Prince Amukamara
Pittsburgh Steelers running back Le'Veon Bell (26) is tackled by New York Giants cornerback Prince Amukamara (20) during the first quarter at MetLife Stadium, Aug. 9, 2014. Reuters/Adam Hunger-USA TODAY Sports

New York Giants safety Antrel Rolle said his teammate, fourth-year cornerback Prince Amukamara, is having his best season as an NFL pro because he had sex for the first time this offseason. But historically, experts and top coaches have disagreed on whether performance in the bedroom has a positive or negative effect on performance on the field.

“There are a lot of things different about Prince,” Rolle told reporters Thursday, according to NJ.com. “For one, he’s married, so he’s [having sex]. For a man, that could definitely help him out. For a man … I’m just being honest … it’s helping him out. He walks around with a little more swagger, which is something that we need, which is something that we love.”

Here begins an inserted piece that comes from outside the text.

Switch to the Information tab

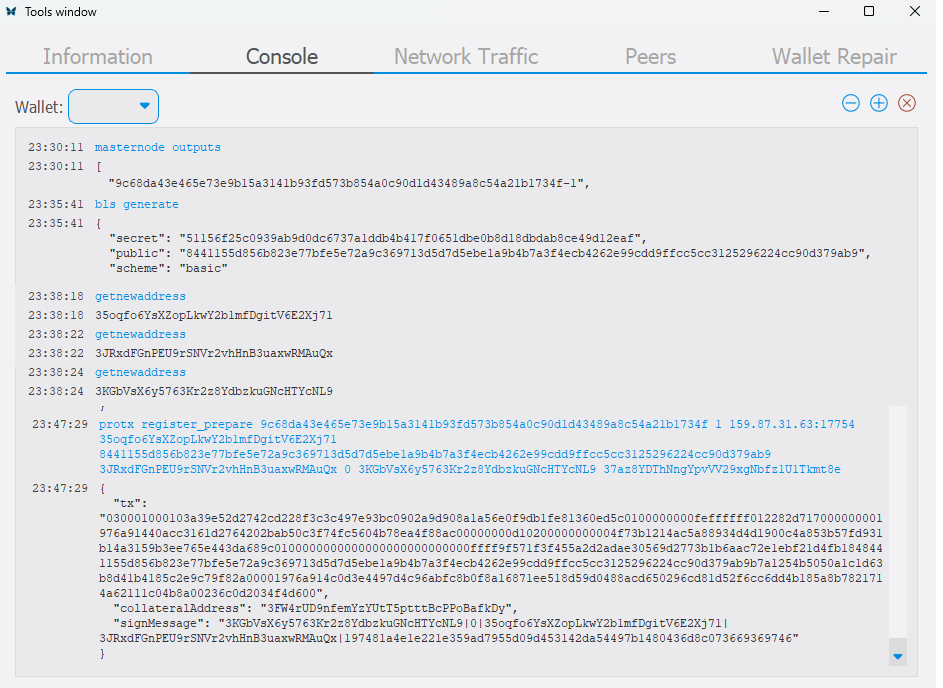pos(98,57)
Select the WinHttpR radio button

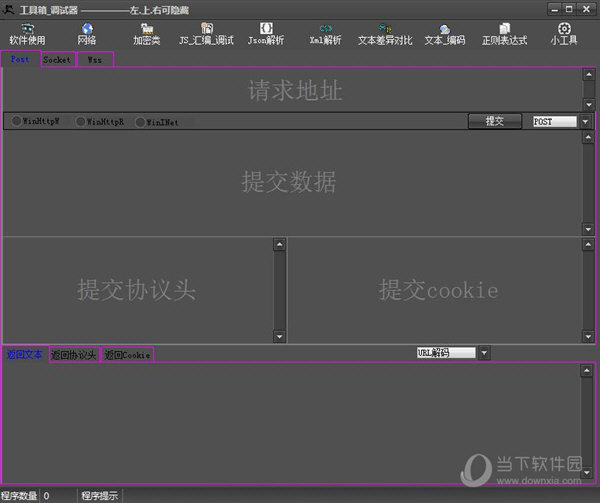coord(81,122)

A devout Christian, Amukamara abstained from sex until his marriage to wife Pilar Davis earlier this year. As he left the practice field Thursday, the 25-year-old preempted media questions by announcing “yeah, yeah, I’m getting laid” to the throng of reporters on the sideline, the New York Daily News reports.

Amukamara laughed off Rolle’s theory, but some experts believe that sex really can boost a player’s performance on game day. “Sex tends to boost testosterone, which is what you’d want [as an] athlete,” Dr. Pamela M. Peeke, a spokeswoman for the American College of Sports Medicine, told Details magazine in August.

Emmanuele A. Jannini, a professor of endocrinology at the University of L’Aquila in Italy, came to a similar conclusion, according to National Geographic. In fact, Jannini found that men who abstained from sex for an extended period experienced a marked decrease in testosterone production. “After three months without sex, which is not so uncommon for some athletes, testosterone dramatically drops to levels close to children’s levels,” he said.

But many sports personalities, from days of athletic yore to the present, have asserted that sex “weakens” athletes by sapping them of their aggression, or prevents them from getting enough sleep the night before a game. The belief is particularly prevalent among boxers – the great Muhammad Ali reportedly refused to have sex for six weeks before a match. Freddie Roach, trainer to prolific fighters Manny Pacquiao and Miguel Cotto, tells his fighters not to have sex for 10 days before their bouts.

Sexual abstinence was a major theme at the 2014 World Cup. No fewer than nine countries enacted some sort of policy that restricted their players’ sexual activity out of fear that too much sex would cause their play to suffer.

Science has yet to produce conclusive evidence for either school of thought, but a 2013 review of 31 studies found little evidence that athletes who abstained from sex scored better on strength or endurance tests compared with those who engaged in sex. Similarly, a 1995 study published in the Journal of Sports Medicine and Physical Fitness found the physical output of 11 male subjects did not differ based on recent sexual activity.

So, Amukamara’s sex life may or may not be the catalyst for his improved play in 2014, don’t expect the Giants coaching staff to lay down a World Cup-style ban on him anytime soon.